Growing frangipani cuttings

Frangipanis are usually grown from cuttings, but how exactly do you plant them? The good news is it’s a lot easier to do than you think! The cuttings are quite resilient and have been known to even withstand drought and neglect. Find out how to create a tropical paradise in your garden by growing frangipani cuttings.

Firstly, frangipani cuttings can be taken from several parts of the tree including herbaceous stems, woody stems, softwood, semi-hardwood, and hardwood. Once you have taken the cutting, allow it to dry out for a week or so before planting. This is gives time for the cut ends to heal over. Leave the cuttings exposed to air, but out of direct sun, to aid the process.

The frangipani cuttings can then be planted directly in the ground or in pots of sand. Just ensure the potting medium you use has good drainage and won't retain too much water. On this note, avoid using a normal potting mix for frangipani cuttings because they will rot if the mixture stays too moist.

The frangipani cuttings should be placed fairly deep in the pot or container.
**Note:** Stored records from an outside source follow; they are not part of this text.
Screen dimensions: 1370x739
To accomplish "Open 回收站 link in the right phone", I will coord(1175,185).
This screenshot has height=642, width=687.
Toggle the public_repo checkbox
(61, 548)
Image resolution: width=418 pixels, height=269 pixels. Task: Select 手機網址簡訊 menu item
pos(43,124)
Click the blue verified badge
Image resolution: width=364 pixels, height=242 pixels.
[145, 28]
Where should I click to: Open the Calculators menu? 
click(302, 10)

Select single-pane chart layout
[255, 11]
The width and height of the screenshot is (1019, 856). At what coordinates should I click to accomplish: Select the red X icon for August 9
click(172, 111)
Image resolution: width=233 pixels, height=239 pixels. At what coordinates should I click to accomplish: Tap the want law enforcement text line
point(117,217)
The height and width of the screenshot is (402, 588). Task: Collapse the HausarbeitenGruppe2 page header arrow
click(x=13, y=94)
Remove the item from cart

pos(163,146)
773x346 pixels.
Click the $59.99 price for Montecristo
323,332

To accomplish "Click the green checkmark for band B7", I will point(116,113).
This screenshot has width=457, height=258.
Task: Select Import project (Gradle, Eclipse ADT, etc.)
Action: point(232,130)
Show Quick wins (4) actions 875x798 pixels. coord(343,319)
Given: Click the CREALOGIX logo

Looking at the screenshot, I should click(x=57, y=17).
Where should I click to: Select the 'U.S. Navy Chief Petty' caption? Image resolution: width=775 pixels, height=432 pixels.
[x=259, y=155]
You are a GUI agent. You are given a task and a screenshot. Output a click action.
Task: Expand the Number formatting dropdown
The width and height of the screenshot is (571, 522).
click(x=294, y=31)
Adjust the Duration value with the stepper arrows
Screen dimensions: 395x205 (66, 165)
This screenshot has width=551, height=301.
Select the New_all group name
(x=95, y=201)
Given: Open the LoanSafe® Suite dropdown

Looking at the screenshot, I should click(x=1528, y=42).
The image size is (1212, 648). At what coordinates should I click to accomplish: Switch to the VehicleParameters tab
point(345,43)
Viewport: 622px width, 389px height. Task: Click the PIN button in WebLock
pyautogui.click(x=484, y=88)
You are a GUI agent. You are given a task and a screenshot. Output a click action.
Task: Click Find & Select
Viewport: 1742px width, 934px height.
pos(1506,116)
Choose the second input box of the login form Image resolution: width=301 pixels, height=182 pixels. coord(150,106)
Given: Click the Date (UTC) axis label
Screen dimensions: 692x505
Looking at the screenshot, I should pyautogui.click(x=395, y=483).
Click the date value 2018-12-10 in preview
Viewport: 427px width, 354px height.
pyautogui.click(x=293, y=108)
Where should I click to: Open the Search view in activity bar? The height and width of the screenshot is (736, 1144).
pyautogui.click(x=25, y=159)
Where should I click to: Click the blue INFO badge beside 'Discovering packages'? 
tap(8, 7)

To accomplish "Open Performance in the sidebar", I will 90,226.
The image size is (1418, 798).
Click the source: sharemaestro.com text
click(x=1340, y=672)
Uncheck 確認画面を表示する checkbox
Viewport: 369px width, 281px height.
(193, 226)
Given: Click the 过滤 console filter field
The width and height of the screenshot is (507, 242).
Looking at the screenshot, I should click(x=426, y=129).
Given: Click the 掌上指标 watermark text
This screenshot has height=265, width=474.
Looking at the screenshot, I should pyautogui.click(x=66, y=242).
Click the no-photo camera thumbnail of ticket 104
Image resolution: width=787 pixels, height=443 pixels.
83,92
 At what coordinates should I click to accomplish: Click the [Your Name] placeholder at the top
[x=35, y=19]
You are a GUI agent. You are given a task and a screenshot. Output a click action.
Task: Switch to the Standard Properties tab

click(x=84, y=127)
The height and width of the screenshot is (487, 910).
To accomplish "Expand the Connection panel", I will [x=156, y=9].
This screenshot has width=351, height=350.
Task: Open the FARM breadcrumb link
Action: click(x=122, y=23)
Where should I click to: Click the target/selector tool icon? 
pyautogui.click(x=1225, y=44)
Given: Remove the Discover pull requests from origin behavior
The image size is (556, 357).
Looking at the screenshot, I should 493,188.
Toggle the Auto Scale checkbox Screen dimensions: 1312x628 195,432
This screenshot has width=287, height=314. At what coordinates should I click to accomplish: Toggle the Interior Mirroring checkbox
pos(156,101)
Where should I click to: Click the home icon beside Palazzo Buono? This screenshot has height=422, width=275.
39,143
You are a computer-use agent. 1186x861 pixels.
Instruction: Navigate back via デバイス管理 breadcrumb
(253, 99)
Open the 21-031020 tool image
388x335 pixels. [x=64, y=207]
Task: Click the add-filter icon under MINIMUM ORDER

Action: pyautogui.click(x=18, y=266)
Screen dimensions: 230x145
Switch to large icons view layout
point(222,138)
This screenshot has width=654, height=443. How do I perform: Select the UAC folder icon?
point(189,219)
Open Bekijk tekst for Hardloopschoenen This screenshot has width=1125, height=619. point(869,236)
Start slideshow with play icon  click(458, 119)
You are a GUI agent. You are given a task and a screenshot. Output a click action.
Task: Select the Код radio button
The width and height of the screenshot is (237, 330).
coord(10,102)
Pack the soil firmly around the cutting so it can stand on its own. Then water the frangipani cutting and pack the soil around the plant if it has loosened. Continue to water the container every three to four days, until the roots have started to establish themselves.

Place your container in an area that gets full to partial sun. Being quite drought tolerant, mature frangipanis will be able to tough it out if soil is dry for days or even weeks. However, young plants require watering weekly in dry weather until they are established.

If you decide to transplant the cutting, be wary as the roots are brittle. Gently remove from the pot and transplant into well drained soil and place in a sunny spot. Now you can enjoy the fragrant smell of frangipanis from a cutting you grew on your own. Could you ask for anything more rewarding?